→ Work to complete
Pick up the forum thread about online dating while crossdressing and keep it going after its final post.

→ Extracted text
-*-

I got a sincere reply this weekend from my POF ad and exchanged several emails today with her. She seems genuinely interested in me, and my little secret. I even shared pics of myself in femme and in drab. She's an absolute beauty in my book (judging by her pics). She even complimented me on my girl pics.

I've never had a really difficult time with dating as a "normal" guy, but being in the closet has played a role in my ending past relationships. Secrets are really bad for emotional sanity and relationships.

I know it's a long shot that this person is "the one," but it has given me the confidence to keep looking and being honest about who I am. I've been extremely lonely over the last couple years because of being too in the closet.

I just had to share. Thanks everyone. (did I mention... I'm soooo excited!)

TxKimberly
06-27-2011, 10:33 PM
That could be pretty cool. Honesty from the start, no hiding, and no fear. Sounds like it could be perfect! Good luck to ya'!

Sheila11
06-27-2011, 11:12 PM
Good for you. It will be exciting to just be you.

Amy Lynn3
06-27-2011, 11:21 PM
I am on POF too, but present as male. I have met a number of women and if I think the relationship might go someplace I tell them I cd. Not any have told me not going to happen, but we did stop seeing each other for other reasons. I think with the large amount of women on POF we are bound to find a few who will be okay with our crossdressing. At least it seems that way to me and my encounters.

-*-

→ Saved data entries
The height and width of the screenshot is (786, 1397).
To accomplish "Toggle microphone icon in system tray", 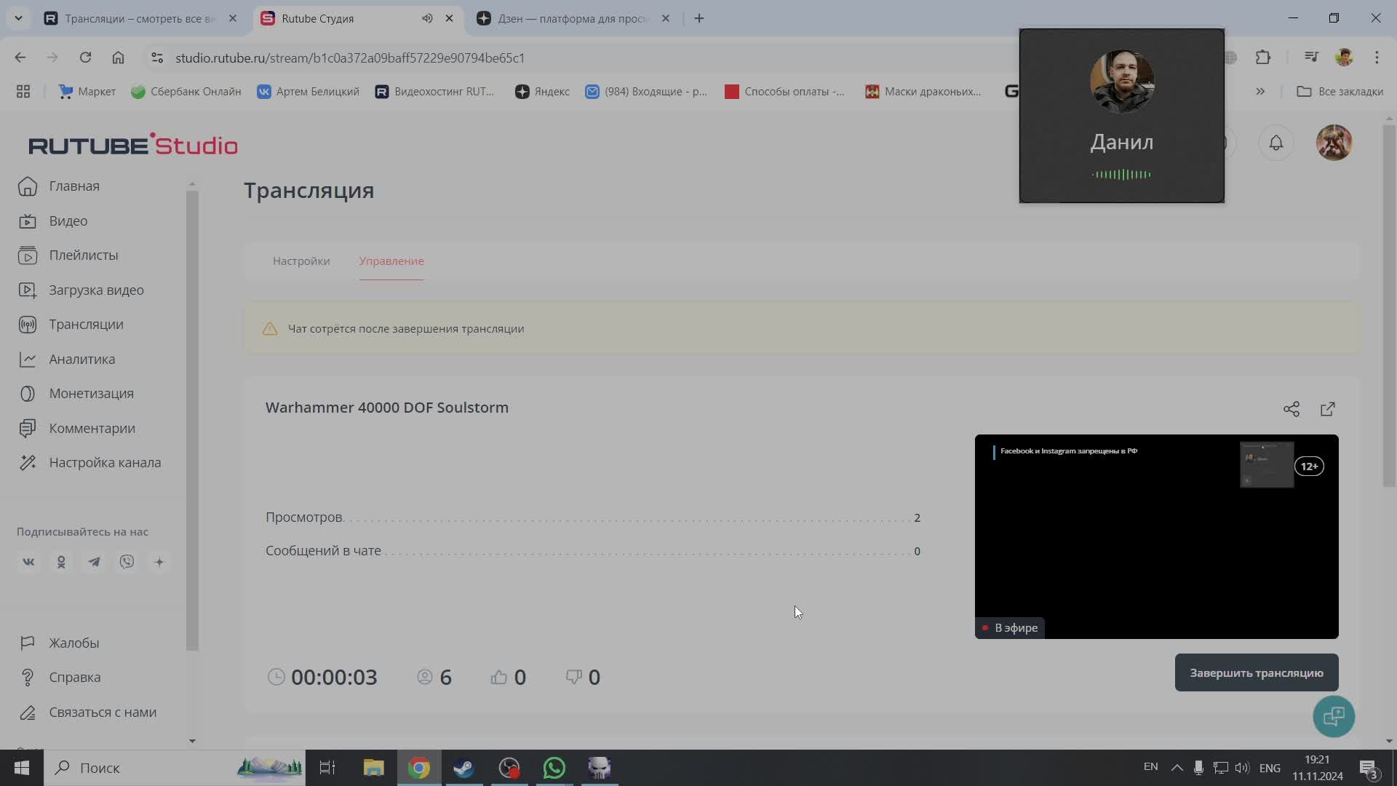I will (x=1198, y=768).
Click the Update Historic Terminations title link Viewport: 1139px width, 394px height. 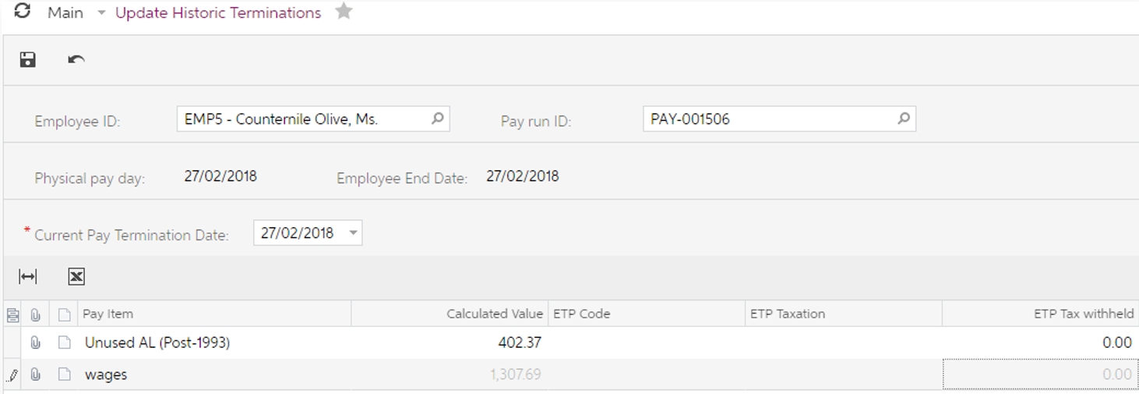[x=218, y=12]
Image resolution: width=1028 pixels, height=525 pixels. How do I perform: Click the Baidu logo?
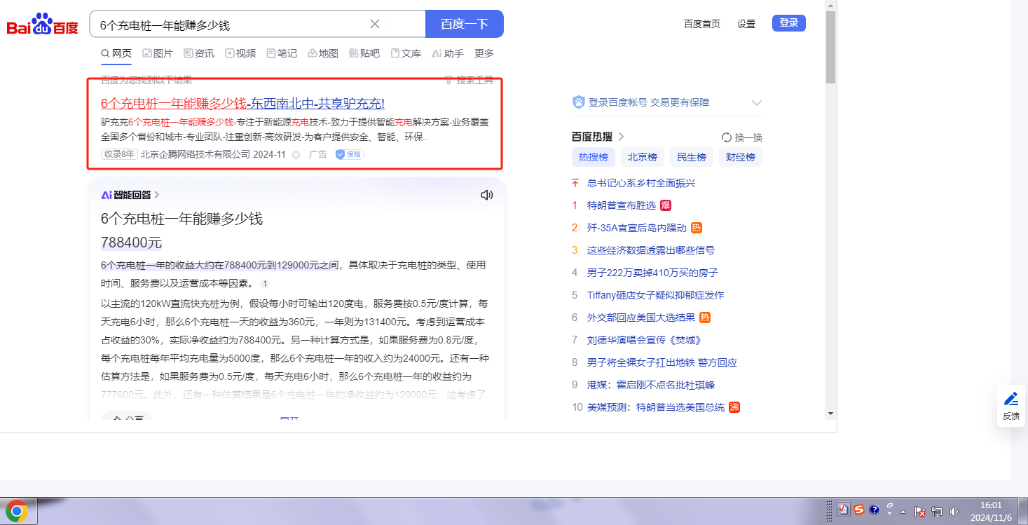(x=43, y=25)
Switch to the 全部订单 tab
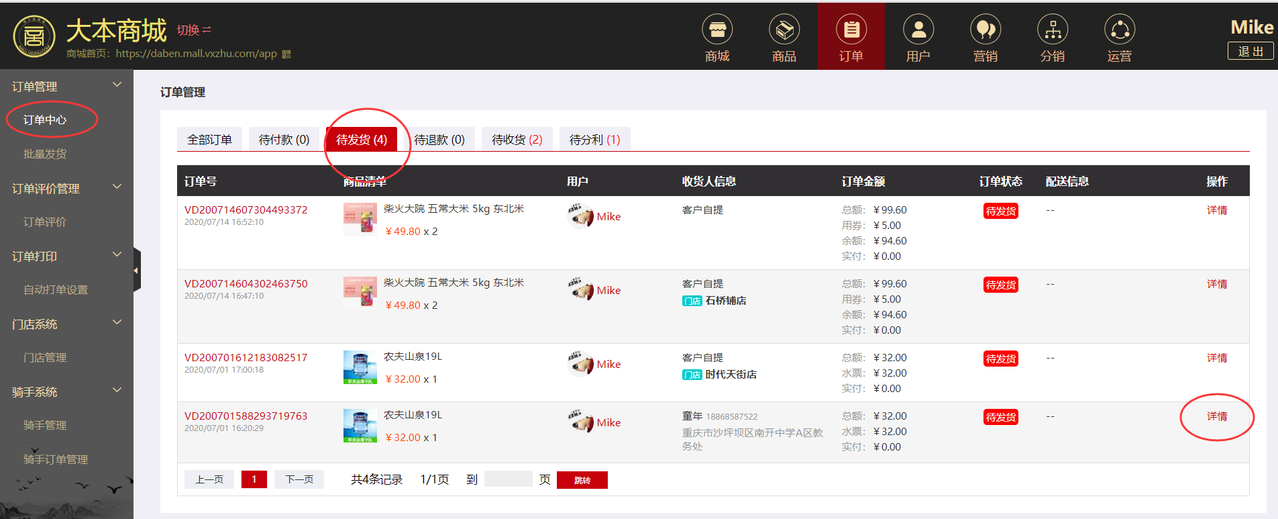The height and width of the screenshot is (519, 1278). [x=209, y=140]
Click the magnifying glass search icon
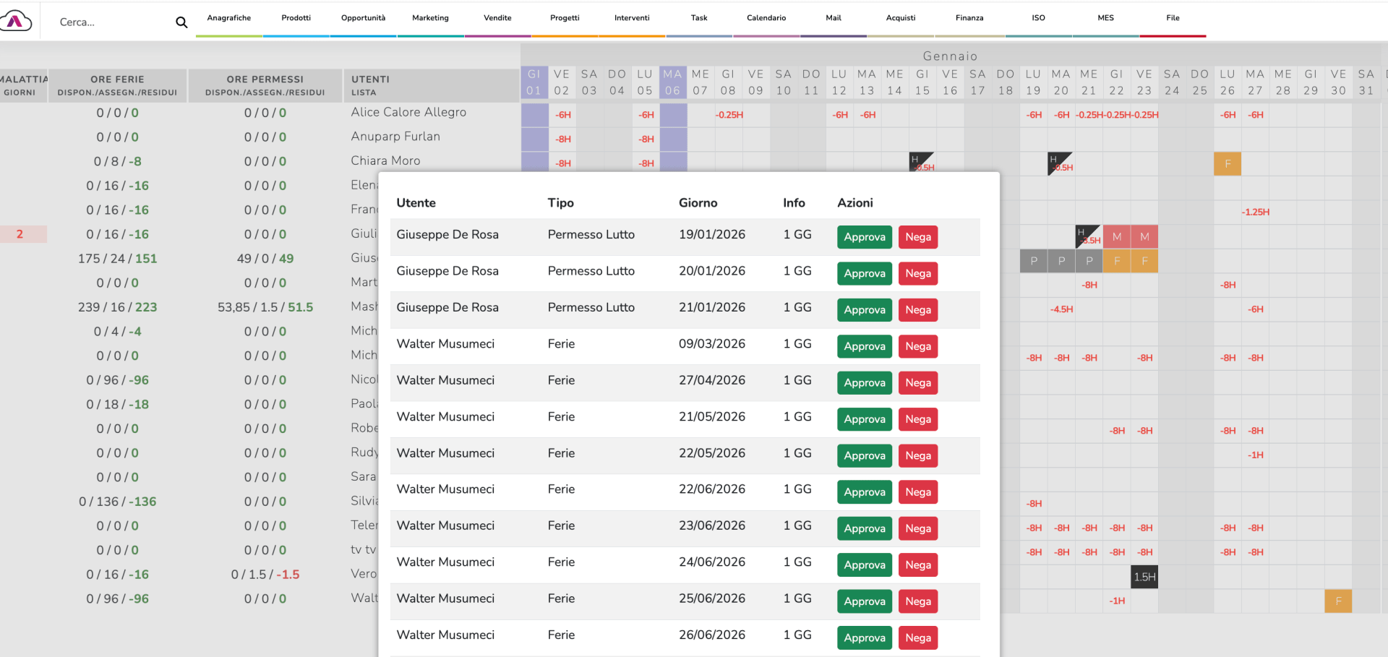Screen dimensions: 1388x657 (181, 22)
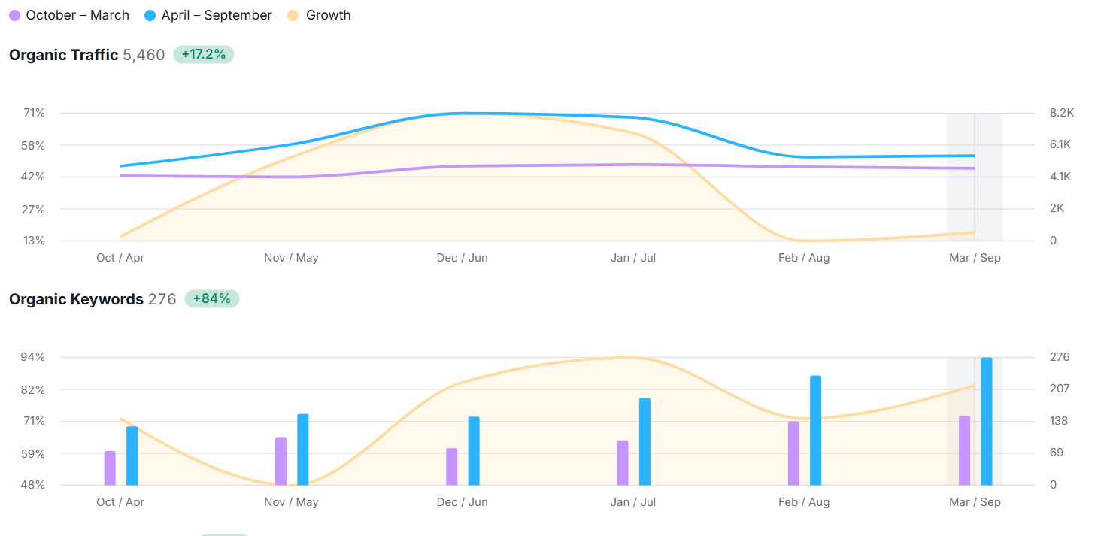The height and width of the screenshot is (536, 1095).
Task: Click the purple Nov / May keywords bar
Action: tap(281, 461)
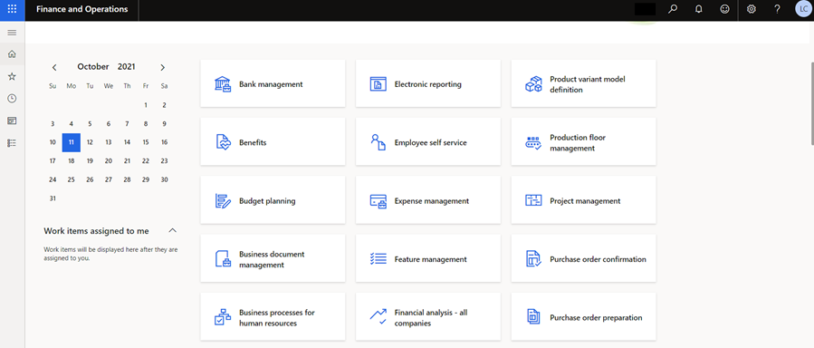The height and width of the screenshot is (348, 814).
Task: Click the help question mark icon
Action: point(777,9)
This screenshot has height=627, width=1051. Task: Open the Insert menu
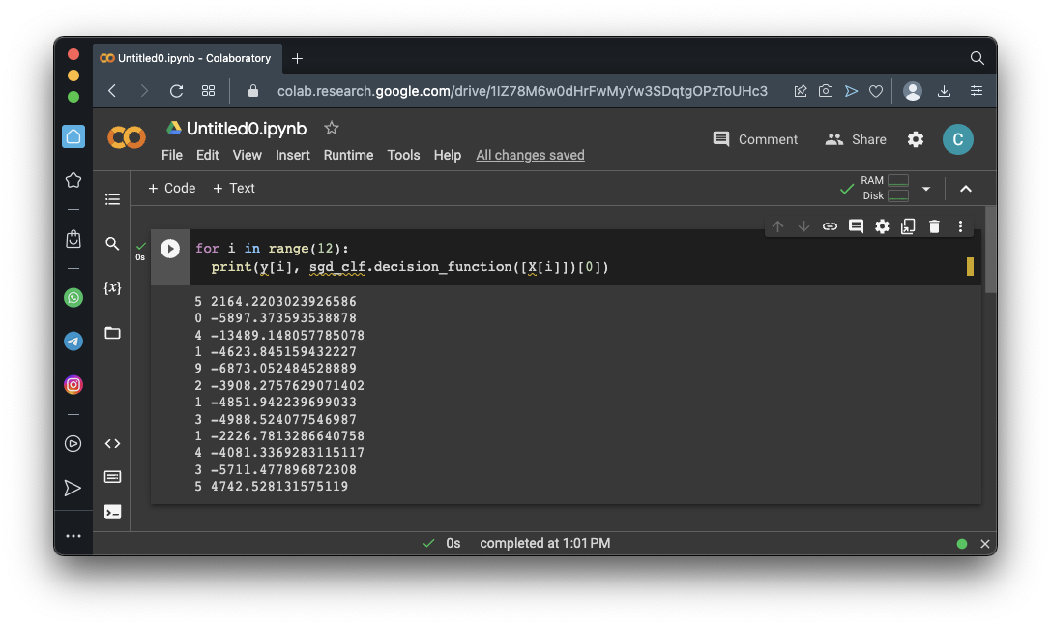(292, 155)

-*-

→ Task result
Yolanda_Voils
06-28-2011, 12:42 AM
Kewl;)

I've never answered but on Craigslist there's quite an interest in the mw4m section, often they'll ask for a CD, Tranny or whatever, check them out.

PretzelGirl
06-28-2011, 06:02 AM
I hope it ends up being a good experience for you, whether she is the one or not. It is pretty cool that it is out on the table from the beginning. That sure saves a lot of thoughts and possible stress. Good for you!

Beth Wilde
06-28-2011, 06:19 AM
I was on POF with my avatar pic and an honest (non-sexual) description. My account was deleted after 1 week, no notice, no email saying why and no response to the (so far) 12 mails I have sent to them asking why!

noeleena
06-28-2011, 06:41 AM
Hi,

Funny that im on there wow thats good. youll see my info same pic as here & my name.

Now dont get any idears, he he ,,,,,,

...noeleena....

kimdl93
06-28-2011, 06:59 AM
It's great to get a positive response to an honest and open ad. Just keep this in mind. Don't start out with a LTR in mind. Focus on getting to know and learning to enjoy each other.

boardpuppy
06-28-2011, 07:15 AM
There is hope, its so nice to hear someone might find that "someone special", I'm so happy for you.

Cynthia Anne
06-28-2011, 07:43 AM
Good for you young lady! I hope things work out great for you! Hugs!

cd_in_de
06-28-2011, 07:53 AM
I did the same thing on POF, ran a personal ad that was honest about my CD. It was not deleted, but on the other hand I got no replies to it either. As such, I now present as a man, and when I do receive replies, I tell them in my first reply.

wino_tg_girl
06-28-2011, 08:27 AM
I was on POF with my avatar pic and an honest (non-sexual) description. My account was deleted after 1 week, no notice, no email saying why and no response to the (so far) 12 mails I have sent to them asking why!

I didn't include a female pic of myself. I just put the crossdressing in my description, along with my other hobbies and likes. Maybe that would work for you. You can make some pics private on POF. When you make a pic private, people can only see it if you message them.

---

Thanks for the encouragement and concern everyone.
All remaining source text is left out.